### [RIGHE FORNITE]
□ □ □ □ □ □ □

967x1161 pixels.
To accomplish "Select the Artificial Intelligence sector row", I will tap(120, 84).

□ □ □ □ □ □ □

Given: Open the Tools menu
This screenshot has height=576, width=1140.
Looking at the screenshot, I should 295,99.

□ □ □ □ □ □ □

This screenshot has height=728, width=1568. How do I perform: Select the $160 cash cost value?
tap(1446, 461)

□ □ □ □ □ □ □

### [IL TUO OBIETTIVO]
Ripeti parola per parola tutte le righe, da quella che contiene "Given: Open the Tools menu" fino a quella che contiene "Looking at the screenshot, I should 295,99.", entrambe comprese.

### [RISULTATO COMPLETO]
Given: Open the Tools menu
This screenshot has height=576, width=1140.
Looking at the screenshot, I should 295,99.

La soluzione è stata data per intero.